The surface near the rover's egress from the lander contains bright red drift (#1), dark gray rocks such as Cradle (#3), soil intermediate in color to the rocks and drift (#2), and dark red soil on and around the rock Lamb (#4). Globally, Mars is characterized by similar color variations. The spectra of these sites have been ratioed to the drift to highlight their differences. The rocks are less red and have less of a bend in the spectrum at visible wavelengths, indicating less ferric minerals and a more unweathered composition than drift. The intermediate colored soils appear intermediate in the spectral properties as well. The dark red soil at Lamb is darker than drift by about equally as red; the curvature of spectrum at visible wavelengths indicates either more ferric minerals or a larger particle size.

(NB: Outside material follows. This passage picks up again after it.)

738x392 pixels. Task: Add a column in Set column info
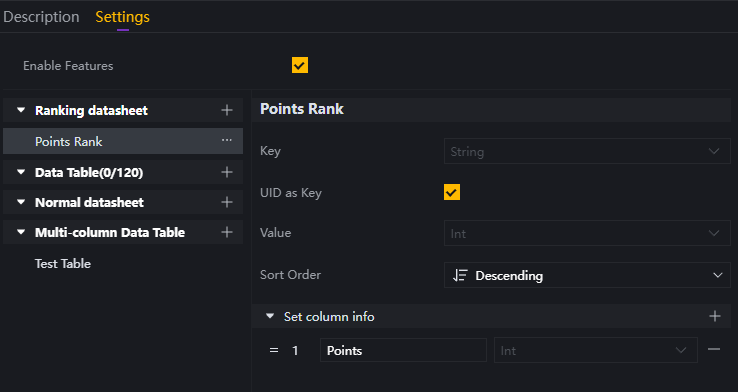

Mars Pathfinder is the second in NASA's Discovery program of low-cost spacecraft with highly focused science goals. The Jet Propulsion Laboratory, Pasadena, CA, developed and manages the Mars Pathfinder mission for NASA's Office of Space Science, Washington, D.C. JPL is an operating division of the California Institute of Technology (Caltech).
Photojournal note: Sojourner spent 83 days of a planned seven-day mission exploring the Martian terrain, acquiring images, and taking chemical, atmospheric and other measurements. The final data transmission received from Pathfinder was at 10:23 UTC on September 27, 1997. Although mission managers tried to restore full communications during the following five months, the successful mission was terminated on March 10, 1998.